Not to get too pedantic on you, but we need to start at the beginning, sort of. In order to define what we mean when we say "web app" or "web development" I think it's helpful to distinguish between the web and the wider world of the internet. Understanding the difference will help us better understand the scope of the tools that we aim to build.
According to wikipedia the Internet is a global computer network providing a variety of information and communication facilities, consisting of interconnected networks using standardized communication protocols. In other words, it's the spider web of all the connected computers around the world that are able to communicate with each other using a set of standard methods.
In contrast, the Web is defined as an information system on the Internet that allows documents to be connected to other documents by hypertext links, enabling the user to search for information by moving from one document to another.
In order to build this system we needed two things, to agree on a set of protocols for a users computer to use when communicating with servers (or other users) and software that implemented the needed functionality to display documents and facilitate the linking between documents. This second requirement was the web browser.
As a system built on top of the internet, the web is the layer through which the majority of internet users interact with the network. The web browser has become the de-facto face of the internet, by displaying the sites that reside on the web. In doing so, the web browser has become one of the most popular software run-times out there.

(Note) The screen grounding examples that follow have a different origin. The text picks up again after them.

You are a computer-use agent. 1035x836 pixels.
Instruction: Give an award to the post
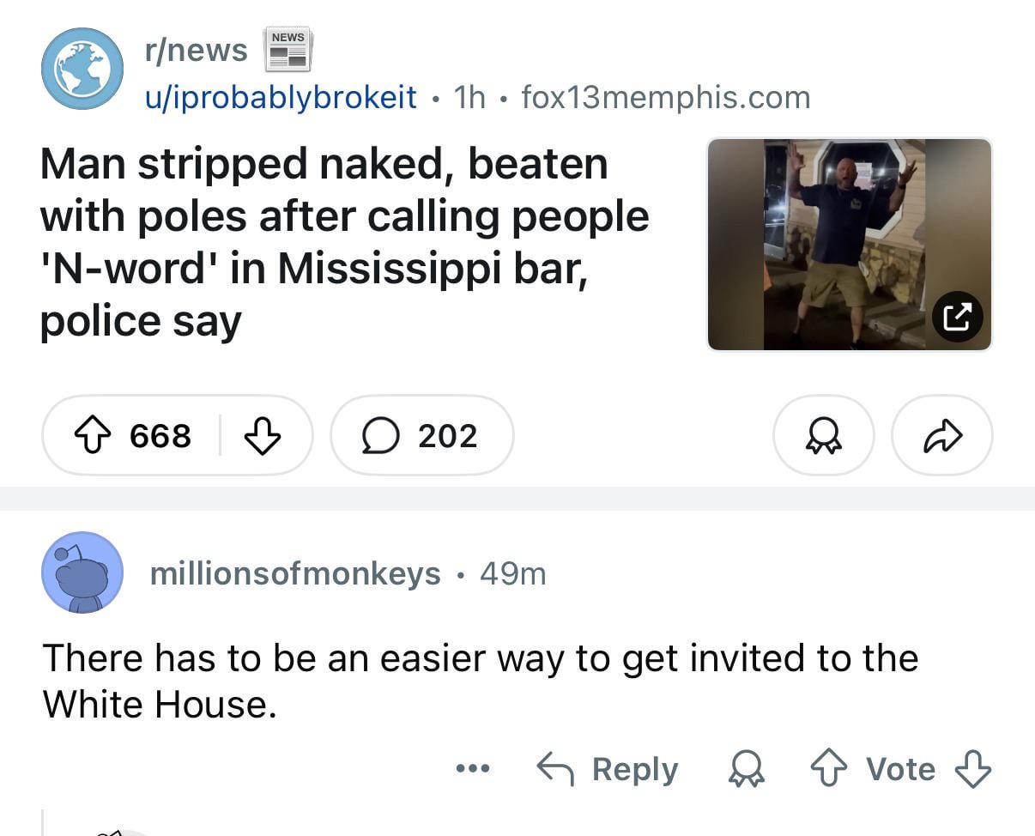823,436
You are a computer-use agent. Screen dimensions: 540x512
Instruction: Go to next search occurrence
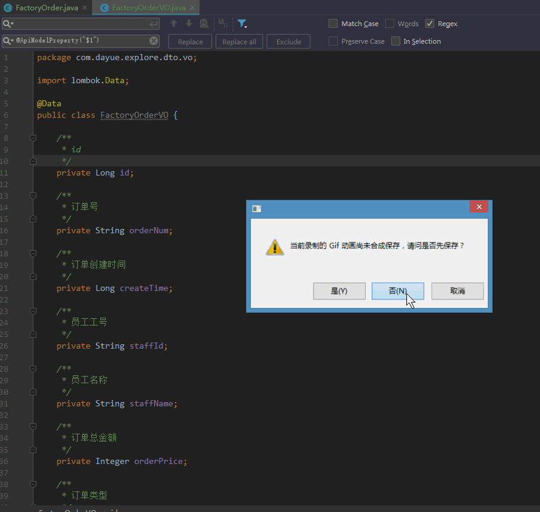[189, 24]
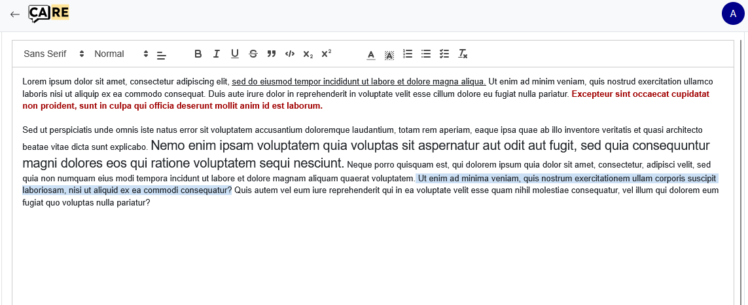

Over time, as folks realized what you can do on top of the basic underpinnings of the web, browsers have matured, adding capability both as part of the underlying program as well as within the scripting runtime exposed to web pages.
The awesome thing about how the web has matured over time is that we can now build full-function applications that run inside of the browser, giving us a relatively standard, open, cross-platform (versions run on any operating system, Windows, Linux, etc...) runtime for client-side applications. And paired with the relatively simple yet powerful HTTP protocol for network communication we can build really complex, yet highly scalable tools for our users.